The placeholder for the missing values. All occurrences of missing_values will be imputed. For pandas’ dataframes with nullable integer dtypes with missing values, missing_values should be set to np.nan, since pd.NA will be converted to np.nan.

n_treesint, default=-1

Number of trees in the Annoy forest. More trees improve neighbor accuracy at the cost of build time and memory. If -1, trees are built dynamically until the index reaches roughly twice the number of items (heuristic: _n_nodes >= 2 * n_items). Guidelines:

  • Small datasets (<10k samples): 10-20 trees.

  • Medium datasets (10k-1M samples): 20-50 trees.

  • Large datasets (>1M samples): 50-100+ trees.

search_kint or None, default=-1

Number of nodes inspected during neighbor search. Larger values yield more accurate but slower queries. If -1, defaults to n_trees * n_neighbors.

n_neighborsint, default=5

Number of neighboring samples used for imputation. Higher values produce smoother imputations but may reduce locality.

weights{‘uniform’, ‘distance’} or callable, default=’uniform’

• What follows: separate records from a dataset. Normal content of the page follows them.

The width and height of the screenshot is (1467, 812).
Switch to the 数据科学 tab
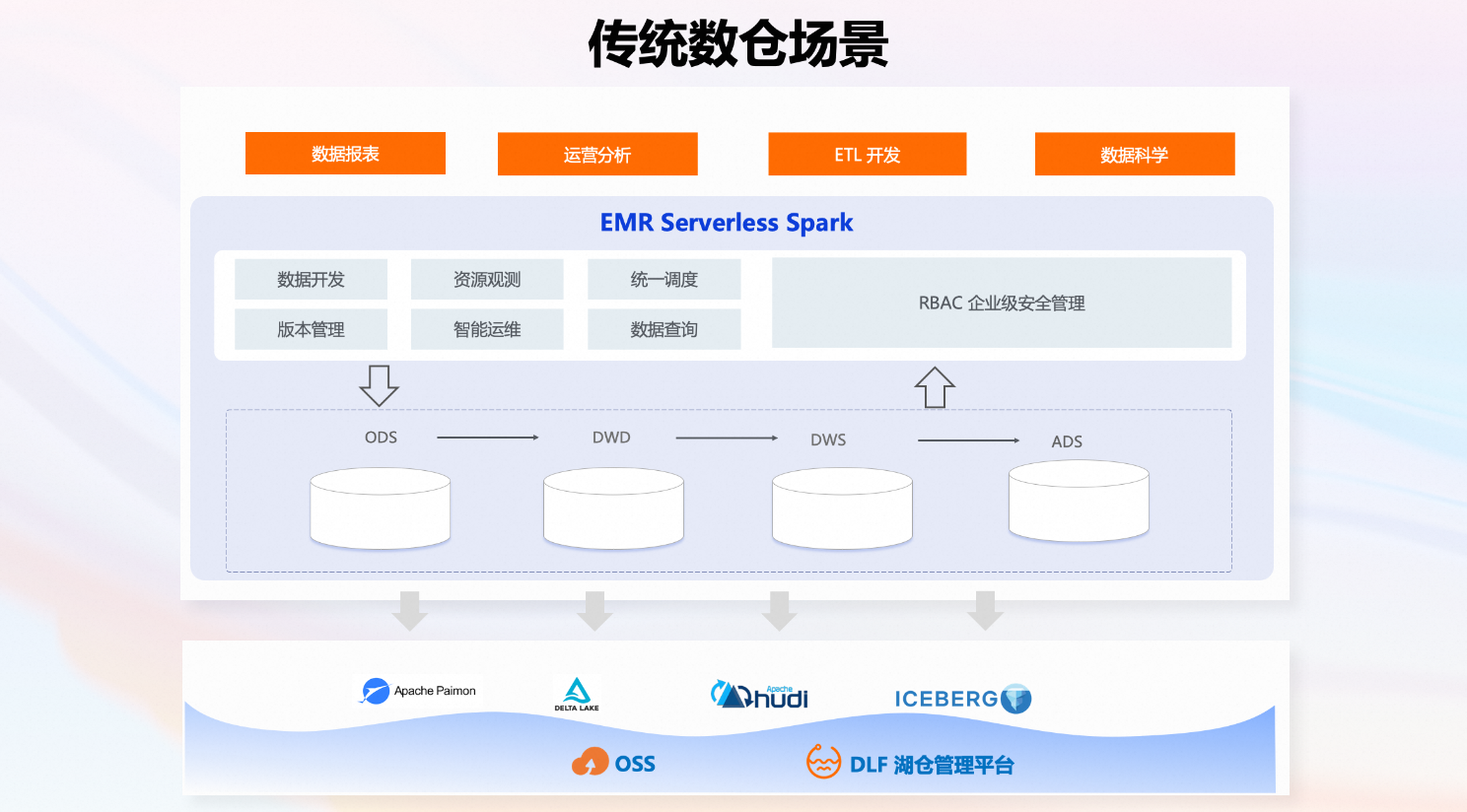tap(1134, 154)
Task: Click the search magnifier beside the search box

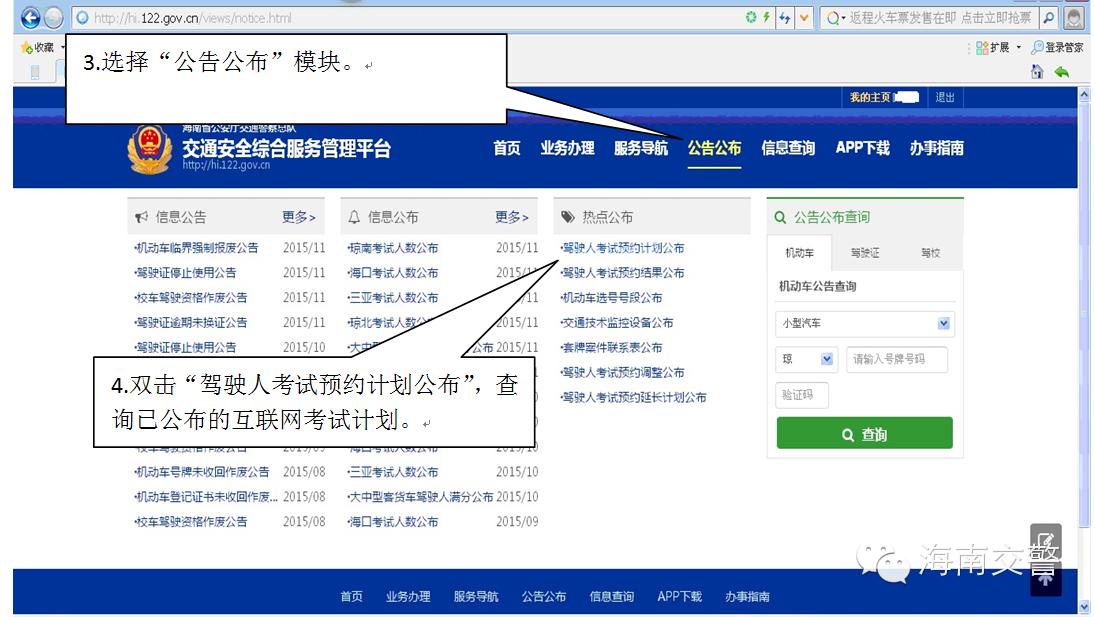Action: point(1048,17)
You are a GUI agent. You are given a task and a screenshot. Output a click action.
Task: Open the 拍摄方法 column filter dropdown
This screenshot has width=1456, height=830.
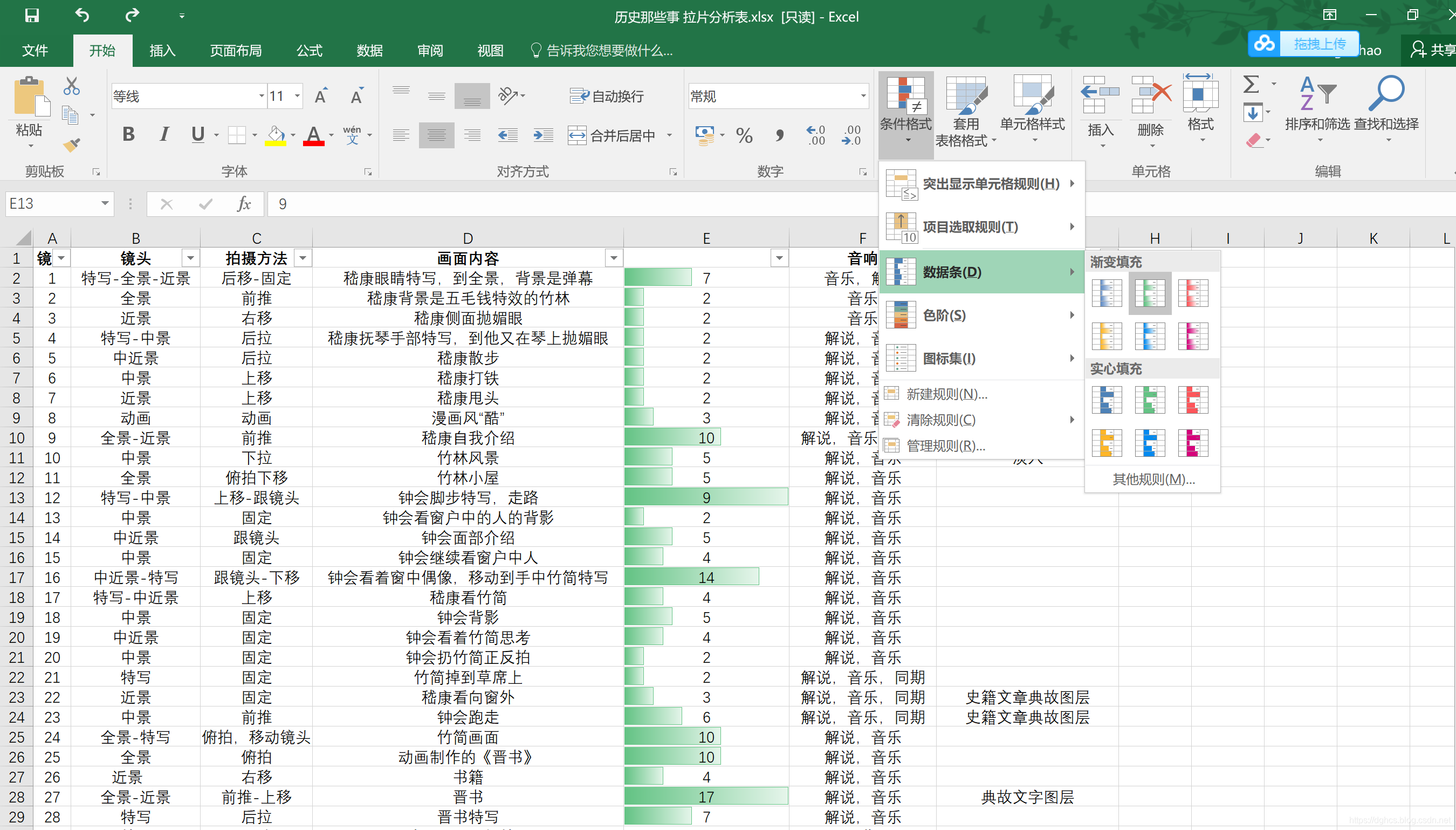tap(303, 258)
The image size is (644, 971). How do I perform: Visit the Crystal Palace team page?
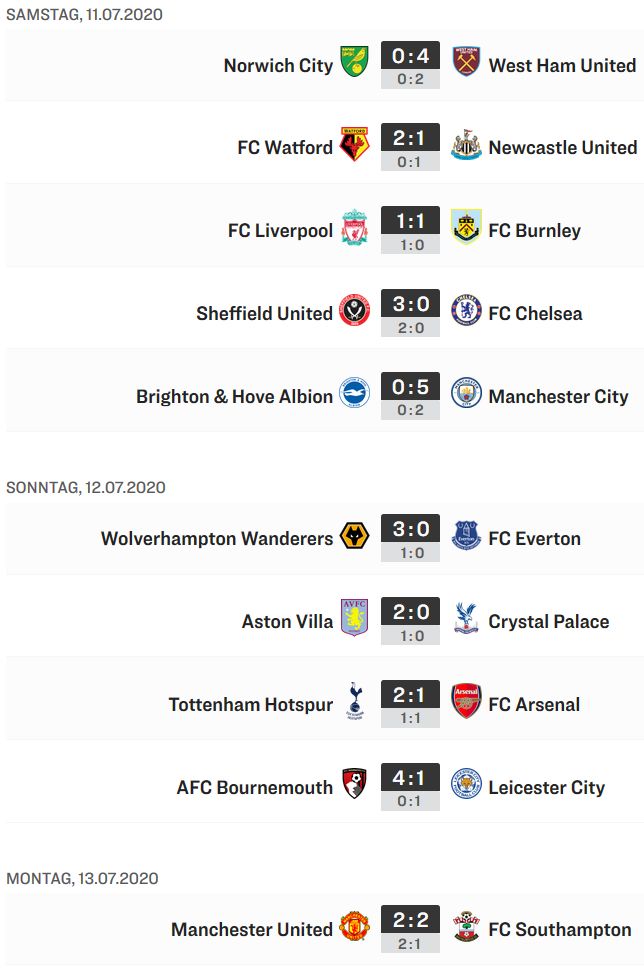[x=549, y=622]
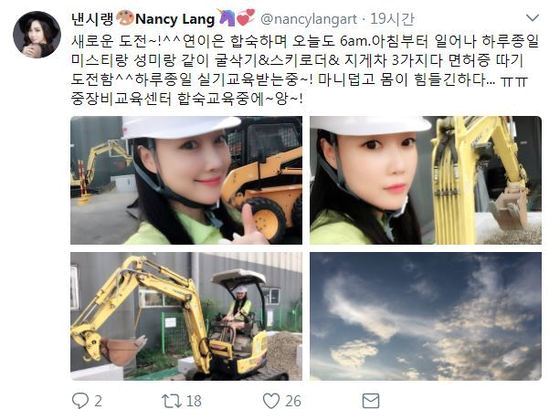Click the retweet count number 18

(194, 401)
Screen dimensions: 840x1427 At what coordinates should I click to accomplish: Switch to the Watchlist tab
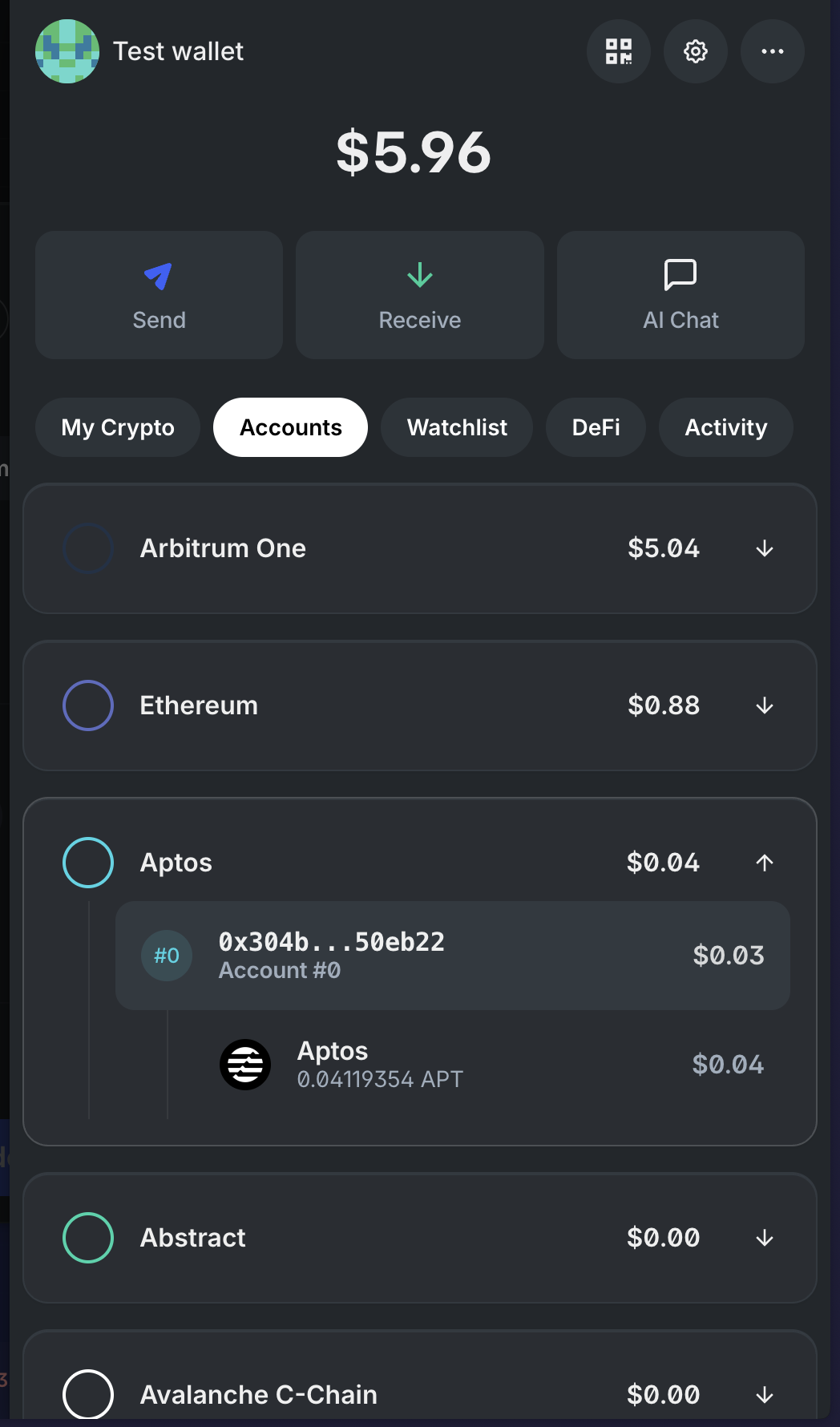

Weighting strategy for neighbor contributions:

  • 'uniform' : all neighbors have equal weight.

  • 'distance' : inverse-distance weighting, where closer neighbors contribute more (w_ik = 1 / (1 + d(x_i, x_k))).

  • callable : custom function taking an array of distances and returning an array of weights.

metric{‘angular’, ‘euclidean’, ‘manhattan’, ‘hamming’, ‘dot’}, default=’euclidean’

Distance metric used for nearest-neighbor search:

  • 'angular' : Cosine similarity (angle only, ignores magnitude). Best for normalized embeddings (e.g., text embeddings, image features).

  • 'euclidean' : L2 distance, defined as √Σ(xᵢ - yᵢ)². Standard geometric distance, sensitive to scale.

  • 'manhattan' : L1 (City-block) distance, defined as Σ|xᵢ - yᵢ|. More robust to outliers than L2, still scale-sensitive.

  • 'hamming' : Fraction or count of of differing elements. Suitable for binary or categorical features (e.g., 0/1).

  • 'dot' : Negative inner product (-x·y). Sensitive to both direction and magnitude of vectors.

index_nan_strategy{‘mean’, ‘median’, ‘skip’} or None, default=’skip’

Strategy to handle NaNs when building the Annoy index. Rows containing NaNs cannot be indexed directly. The temporary fill affects only index construction, not the final imputed values.

  • 'mean' : fill NaNs with the column mean.

  • 'median' : fill NaNs with the column median.

  • 'skip' or None : skip rows with NaNs during index build.

copybool, default=True

If True, a copy of X will be created. If False, imputation will be done in-place whenever possible.

add_indicatorbool, default=False

If True, a MissingIndicator transform will stack onto the output of the imputer’s transform. This allows a predictive estimator to account for missingness despite imputation. If a feature has no missing values at fit/train time, the feature won’t appear on the missing indicator even if there are missing values at transform/test time.

keep_empty_featuresbool, default=False

If True, features that consist exclusively of missing values when fit is called are returned in results when transform is called. The imputed value is always 0.

n_jobsint or None, default=None

Specifies the number of threads used to build the trees. n_jobs=-1 uses all available CPU cores.

random_stateint or None, default=None

Seed for Annoy’s random hyperplane generation.

Attributes:
indicator_MissingIndicator

Indicator used to add binary indicators for missing values. None if add_indicator is False.

n_features_in_int

Number of features seen during fit.

feature_names_in_ndarray of shape (n_features_in_,)

Names of features seen during fit. Defined only when X has feature names that are all strings.

See also

sklearn.impute.KNNImputer

Multivariate imputer that estimates missing features using nearest samples. Exact KNN-based imputer using brute-force search.

Notes

For each sample \(x_i\) and feature \(j\), the imputed value is:

\[\hat{x}_{ij} = \frac{\sum_{k \in N_i} w_{ik} x_{kj}}{\sum_{k \in N_i} w_{ik}}\]

where \(N_i\) is the set of K nearest neighbors of \(x_i\), and \(w_{ik}\) is the neighbor weight:

\[w_{ik} = \frac{1}{1 + d(x_i, x_k)}\]
  • Annoy provides approximate neighbor search, so imputations are not exact.

  • The index remains in memory after fitting for efficient queries.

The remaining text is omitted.